» TASK DESCRIPTION: Filter the records for lines holding the string "Open".

» RECORDS SUPPLIED:
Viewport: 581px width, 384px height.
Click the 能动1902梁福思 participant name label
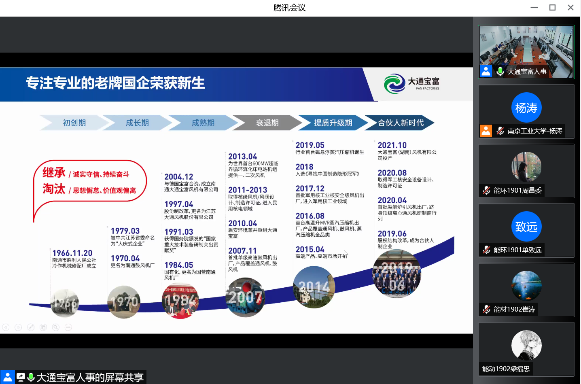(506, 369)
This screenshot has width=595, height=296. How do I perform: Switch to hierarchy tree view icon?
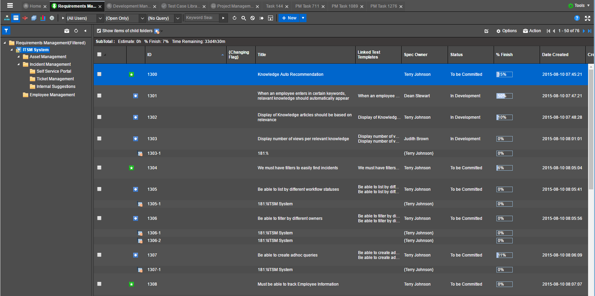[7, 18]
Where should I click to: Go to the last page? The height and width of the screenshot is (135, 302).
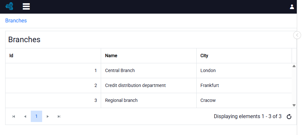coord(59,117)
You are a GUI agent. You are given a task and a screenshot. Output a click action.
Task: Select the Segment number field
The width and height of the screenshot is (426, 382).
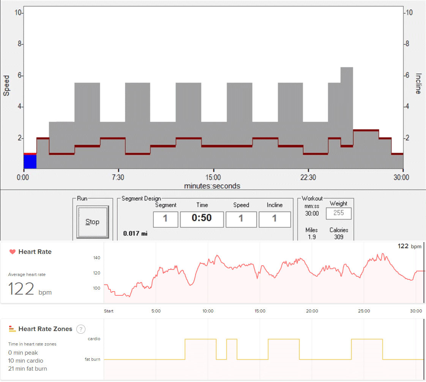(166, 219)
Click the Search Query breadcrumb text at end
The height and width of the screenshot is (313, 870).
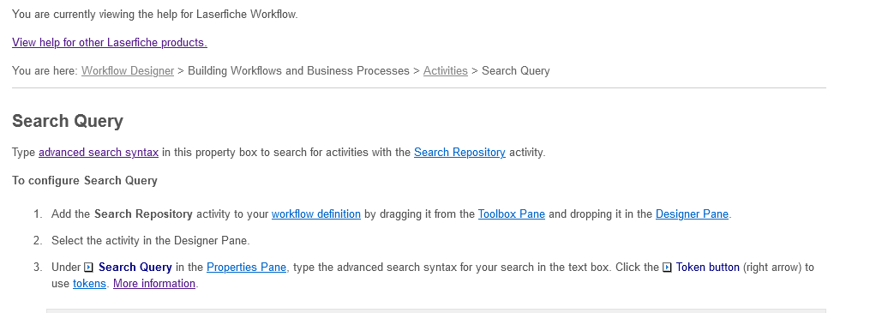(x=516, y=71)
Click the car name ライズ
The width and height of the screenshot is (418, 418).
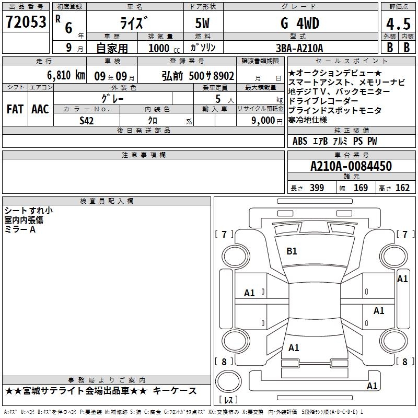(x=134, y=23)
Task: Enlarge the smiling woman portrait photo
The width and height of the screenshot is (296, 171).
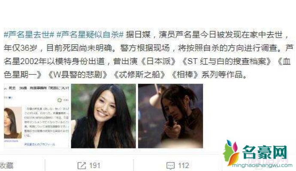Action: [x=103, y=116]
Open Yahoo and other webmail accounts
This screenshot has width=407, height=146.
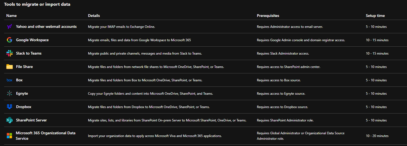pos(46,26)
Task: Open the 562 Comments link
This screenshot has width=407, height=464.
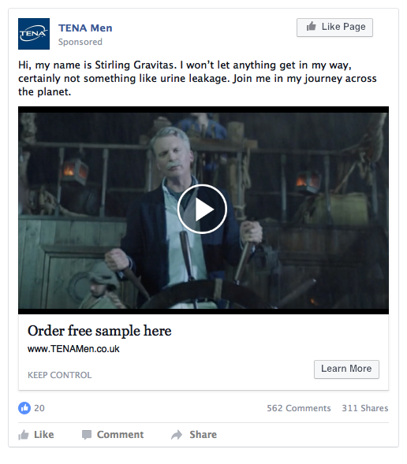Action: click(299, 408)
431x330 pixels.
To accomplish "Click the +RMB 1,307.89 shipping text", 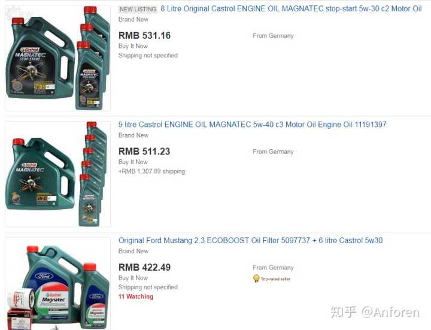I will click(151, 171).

» SOLUTION TO THIS EXERCISE:
Open Yahoo and other webmail accounts
Task: Open the 562 Comments link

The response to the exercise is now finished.